DATASET »

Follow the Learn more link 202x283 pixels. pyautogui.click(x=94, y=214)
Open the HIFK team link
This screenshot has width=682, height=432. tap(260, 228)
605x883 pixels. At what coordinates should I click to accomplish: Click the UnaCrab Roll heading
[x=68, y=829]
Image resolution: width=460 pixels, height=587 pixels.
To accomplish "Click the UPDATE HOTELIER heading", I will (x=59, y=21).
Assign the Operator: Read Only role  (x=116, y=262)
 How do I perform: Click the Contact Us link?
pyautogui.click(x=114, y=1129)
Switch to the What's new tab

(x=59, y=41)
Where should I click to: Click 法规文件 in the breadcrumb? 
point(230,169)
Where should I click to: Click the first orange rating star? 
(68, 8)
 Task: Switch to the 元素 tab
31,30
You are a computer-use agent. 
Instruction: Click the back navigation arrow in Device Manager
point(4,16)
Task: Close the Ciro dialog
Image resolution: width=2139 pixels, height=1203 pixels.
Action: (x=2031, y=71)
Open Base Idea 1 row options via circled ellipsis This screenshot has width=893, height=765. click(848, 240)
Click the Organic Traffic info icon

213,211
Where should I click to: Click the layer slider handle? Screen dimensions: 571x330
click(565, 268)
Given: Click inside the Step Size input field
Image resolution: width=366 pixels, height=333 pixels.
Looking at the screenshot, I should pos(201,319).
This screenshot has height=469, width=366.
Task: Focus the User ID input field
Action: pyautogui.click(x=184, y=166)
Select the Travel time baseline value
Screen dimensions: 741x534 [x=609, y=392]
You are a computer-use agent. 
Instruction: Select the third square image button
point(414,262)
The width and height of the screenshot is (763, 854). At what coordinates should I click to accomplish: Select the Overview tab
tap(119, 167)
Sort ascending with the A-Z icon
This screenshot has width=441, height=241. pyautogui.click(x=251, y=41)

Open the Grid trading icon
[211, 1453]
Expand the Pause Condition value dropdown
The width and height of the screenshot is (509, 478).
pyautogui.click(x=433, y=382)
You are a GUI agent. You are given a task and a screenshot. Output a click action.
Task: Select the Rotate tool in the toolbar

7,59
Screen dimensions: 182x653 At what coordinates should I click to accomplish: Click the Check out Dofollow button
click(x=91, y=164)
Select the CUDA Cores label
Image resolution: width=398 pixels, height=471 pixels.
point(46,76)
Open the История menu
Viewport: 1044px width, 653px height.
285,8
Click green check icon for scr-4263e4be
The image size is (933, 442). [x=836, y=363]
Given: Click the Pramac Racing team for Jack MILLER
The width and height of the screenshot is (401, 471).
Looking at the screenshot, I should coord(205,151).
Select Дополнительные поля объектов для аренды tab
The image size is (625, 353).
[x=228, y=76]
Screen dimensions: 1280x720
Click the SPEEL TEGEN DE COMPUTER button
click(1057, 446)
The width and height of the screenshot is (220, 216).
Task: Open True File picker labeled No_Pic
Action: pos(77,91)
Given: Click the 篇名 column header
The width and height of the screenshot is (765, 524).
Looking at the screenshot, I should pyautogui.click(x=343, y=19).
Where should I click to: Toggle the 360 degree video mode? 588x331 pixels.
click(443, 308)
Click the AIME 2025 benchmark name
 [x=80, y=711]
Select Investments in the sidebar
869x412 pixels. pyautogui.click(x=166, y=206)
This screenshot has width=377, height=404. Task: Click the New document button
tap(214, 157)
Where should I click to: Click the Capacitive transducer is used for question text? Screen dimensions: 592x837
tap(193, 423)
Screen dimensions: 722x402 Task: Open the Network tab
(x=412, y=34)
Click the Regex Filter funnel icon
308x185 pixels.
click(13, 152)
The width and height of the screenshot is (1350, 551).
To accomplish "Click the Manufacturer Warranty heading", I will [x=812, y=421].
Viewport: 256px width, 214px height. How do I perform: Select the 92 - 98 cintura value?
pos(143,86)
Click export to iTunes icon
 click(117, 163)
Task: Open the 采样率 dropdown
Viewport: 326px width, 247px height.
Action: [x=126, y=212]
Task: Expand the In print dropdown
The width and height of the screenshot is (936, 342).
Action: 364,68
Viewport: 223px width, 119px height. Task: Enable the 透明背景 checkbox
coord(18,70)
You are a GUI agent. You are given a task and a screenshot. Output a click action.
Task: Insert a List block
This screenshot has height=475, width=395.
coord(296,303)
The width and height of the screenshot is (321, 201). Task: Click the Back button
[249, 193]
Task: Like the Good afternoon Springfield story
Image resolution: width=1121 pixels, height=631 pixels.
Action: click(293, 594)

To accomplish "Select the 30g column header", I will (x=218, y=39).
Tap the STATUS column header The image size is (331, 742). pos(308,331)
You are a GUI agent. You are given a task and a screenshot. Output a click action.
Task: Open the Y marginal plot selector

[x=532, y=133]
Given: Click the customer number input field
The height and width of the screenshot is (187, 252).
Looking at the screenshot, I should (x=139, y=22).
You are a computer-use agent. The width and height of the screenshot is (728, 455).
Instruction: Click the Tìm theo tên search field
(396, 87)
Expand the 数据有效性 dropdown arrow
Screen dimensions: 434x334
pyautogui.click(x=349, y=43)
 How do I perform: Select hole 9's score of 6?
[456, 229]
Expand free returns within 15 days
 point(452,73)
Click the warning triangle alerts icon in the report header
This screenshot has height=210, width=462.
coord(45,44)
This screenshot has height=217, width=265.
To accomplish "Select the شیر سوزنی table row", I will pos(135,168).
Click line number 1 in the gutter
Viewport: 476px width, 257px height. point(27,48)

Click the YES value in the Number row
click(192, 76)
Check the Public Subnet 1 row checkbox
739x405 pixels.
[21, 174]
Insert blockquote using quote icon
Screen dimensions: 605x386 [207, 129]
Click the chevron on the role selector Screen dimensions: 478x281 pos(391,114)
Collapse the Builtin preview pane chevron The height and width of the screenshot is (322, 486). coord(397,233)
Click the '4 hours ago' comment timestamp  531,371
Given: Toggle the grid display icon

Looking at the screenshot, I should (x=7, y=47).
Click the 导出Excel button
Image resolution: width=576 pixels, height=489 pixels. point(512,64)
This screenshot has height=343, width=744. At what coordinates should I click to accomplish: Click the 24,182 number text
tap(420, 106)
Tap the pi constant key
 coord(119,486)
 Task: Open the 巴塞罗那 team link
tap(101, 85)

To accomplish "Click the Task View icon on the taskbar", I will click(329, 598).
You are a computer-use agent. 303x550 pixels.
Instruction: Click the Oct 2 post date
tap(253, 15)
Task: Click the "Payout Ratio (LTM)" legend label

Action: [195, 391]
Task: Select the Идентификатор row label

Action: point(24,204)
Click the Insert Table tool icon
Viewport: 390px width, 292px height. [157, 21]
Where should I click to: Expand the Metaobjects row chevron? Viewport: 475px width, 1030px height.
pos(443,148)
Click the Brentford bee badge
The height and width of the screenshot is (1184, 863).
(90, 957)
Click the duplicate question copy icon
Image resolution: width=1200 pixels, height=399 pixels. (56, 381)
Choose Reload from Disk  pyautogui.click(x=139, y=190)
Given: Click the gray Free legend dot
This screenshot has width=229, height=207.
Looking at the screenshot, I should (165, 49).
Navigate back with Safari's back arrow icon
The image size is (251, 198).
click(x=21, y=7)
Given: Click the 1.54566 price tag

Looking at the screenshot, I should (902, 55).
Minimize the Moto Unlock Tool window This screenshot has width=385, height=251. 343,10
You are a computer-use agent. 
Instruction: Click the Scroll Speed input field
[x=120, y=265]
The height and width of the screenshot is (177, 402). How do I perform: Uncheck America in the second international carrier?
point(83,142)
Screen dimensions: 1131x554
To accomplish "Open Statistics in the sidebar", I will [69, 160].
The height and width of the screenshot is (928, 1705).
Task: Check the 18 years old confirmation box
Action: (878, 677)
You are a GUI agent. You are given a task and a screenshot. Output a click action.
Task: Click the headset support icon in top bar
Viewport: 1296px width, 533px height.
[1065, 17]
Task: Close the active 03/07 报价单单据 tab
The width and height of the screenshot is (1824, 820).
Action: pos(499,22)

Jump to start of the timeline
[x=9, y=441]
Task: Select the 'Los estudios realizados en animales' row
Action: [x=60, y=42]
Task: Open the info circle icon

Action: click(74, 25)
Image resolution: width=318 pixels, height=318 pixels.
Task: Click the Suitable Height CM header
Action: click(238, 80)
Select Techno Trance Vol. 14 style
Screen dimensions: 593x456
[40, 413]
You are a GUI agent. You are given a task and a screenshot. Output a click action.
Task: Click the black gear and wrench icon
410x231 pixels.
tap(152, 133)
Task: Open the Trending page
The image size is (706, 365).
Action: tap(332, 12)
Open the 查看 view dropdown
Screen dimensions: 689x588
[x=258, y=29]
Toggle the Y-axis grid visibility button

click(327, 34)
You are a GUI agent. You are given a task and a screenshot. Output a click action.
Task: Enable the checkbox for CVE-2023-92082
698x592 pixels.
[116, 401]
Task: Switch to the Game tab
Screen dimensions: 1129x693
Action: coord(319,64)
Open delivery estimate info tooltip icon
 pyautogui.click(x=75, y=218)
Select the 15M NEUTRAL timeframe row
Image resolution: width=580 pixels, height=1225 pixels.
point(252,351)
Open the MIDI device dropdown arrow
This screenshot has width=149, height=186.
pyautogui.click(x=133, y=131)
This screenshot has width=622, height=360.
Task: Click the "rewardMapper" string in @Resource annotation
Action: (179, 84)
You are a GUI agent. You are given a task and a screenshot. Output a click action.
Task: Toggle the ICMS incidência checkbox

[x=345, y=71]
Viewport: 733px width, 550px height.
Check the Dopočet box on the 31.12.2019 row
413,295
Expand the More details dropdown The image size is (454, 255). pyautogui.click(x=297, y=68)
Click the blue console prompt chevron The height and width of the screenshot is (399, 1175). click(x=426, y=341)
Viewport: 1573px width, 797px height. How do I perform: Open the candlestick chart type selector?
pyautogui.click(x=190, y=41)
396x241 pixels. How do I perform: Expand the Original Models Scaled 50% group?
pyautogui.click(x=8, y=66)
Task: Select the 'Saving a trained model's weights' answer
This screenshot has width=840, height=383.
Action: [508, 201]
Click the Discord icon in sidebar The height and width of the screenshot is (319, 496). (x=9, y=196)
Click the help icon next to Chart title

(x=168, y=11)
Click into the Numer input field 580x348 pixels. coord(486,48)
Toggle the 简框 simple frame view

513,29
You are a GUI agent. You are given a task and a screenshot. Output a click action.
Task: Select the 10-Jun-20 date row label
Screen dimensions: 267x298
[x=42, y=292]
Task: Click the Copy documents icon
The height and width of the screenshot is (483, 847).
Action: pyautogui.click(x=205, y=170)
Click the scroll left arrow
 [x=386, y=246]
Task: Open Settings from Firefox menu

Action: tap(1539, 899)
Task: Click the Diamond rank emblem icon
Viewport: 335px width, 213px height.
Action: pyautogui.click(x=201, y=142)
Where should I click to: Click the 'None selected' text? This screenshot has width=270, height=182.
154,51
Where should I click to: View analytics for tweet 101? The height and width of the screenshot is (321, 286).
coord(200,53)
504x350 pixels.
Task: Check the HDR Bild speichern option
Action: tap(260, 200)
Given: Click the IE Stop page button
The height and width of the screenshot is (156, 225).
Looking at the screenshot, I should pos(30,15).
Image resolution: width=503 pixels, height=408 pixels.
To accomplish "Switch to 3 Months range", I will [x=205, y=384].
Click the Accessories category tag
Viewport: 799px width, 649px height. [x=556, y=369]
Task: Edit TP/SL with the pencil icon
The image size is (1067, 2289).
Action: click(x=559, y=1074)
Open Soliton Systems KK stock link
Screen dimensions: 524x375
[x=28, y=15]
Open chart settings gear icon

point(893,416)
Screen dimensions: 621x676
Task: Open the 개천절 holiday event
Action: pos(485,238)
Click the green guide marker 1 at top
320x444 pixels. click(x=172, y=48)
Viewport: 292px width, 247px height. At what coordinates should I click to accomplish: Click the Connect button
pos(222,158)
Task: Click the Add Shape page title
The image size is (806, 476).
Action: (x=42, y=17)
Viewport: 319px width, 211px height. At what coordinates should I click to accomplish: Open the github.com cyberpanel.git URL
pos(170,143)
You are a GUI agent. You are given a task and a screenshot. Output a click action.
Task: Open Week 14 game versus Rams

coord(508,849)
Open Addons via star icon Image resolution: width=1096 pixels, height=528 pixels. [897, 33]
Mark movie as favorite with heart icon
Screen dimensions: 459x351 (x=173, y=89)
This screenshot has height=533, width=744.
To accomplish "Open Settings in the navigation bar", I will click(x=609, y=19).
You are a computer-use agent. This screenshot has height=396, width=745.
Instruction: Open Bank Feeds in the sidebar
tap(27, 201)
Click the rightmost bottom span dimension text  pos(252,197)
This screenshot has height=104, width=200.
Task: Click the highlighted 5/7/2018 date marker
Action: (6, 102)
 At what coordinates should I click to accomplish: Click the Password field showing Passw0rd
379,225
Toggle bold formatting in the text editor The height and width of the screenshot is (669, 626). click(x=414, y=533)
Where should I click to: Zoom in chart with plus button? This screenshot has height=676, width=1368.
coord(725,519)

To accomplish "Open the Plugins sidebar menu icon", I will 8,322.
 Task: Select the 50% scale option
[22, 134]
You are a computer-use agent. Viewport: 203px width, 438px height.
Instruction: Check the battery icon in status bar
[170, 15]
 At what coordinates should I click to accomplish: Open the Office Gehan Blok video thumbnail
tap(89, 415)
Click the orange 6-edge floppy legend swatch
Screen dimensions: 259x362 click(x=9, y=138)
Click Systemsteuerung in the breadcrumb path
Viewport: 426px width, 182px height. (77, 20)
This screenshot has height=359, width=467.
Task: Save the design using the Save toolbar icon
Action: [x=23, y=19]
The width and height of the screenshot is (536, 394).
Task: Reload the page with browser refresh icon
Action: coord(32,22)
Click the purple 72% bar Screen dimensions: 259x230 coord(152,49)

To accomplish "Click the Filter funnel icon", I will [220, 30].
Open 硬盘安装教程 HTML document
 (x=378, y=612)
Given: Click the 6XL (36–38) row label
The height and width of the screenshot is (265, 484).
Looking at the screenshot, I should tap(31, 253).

EXERCISE DESCRIPTION » Restate word for word every line from the one containing "The height and width of the screenshot is (265, 484)." through the final line of the listing. Both end lines belong in the answer.

SOLUTION FOR THIS PROBLEM »
The height and width of the screenshot is (265, 484).
Looking at the screenshot, I should tap(31, 253).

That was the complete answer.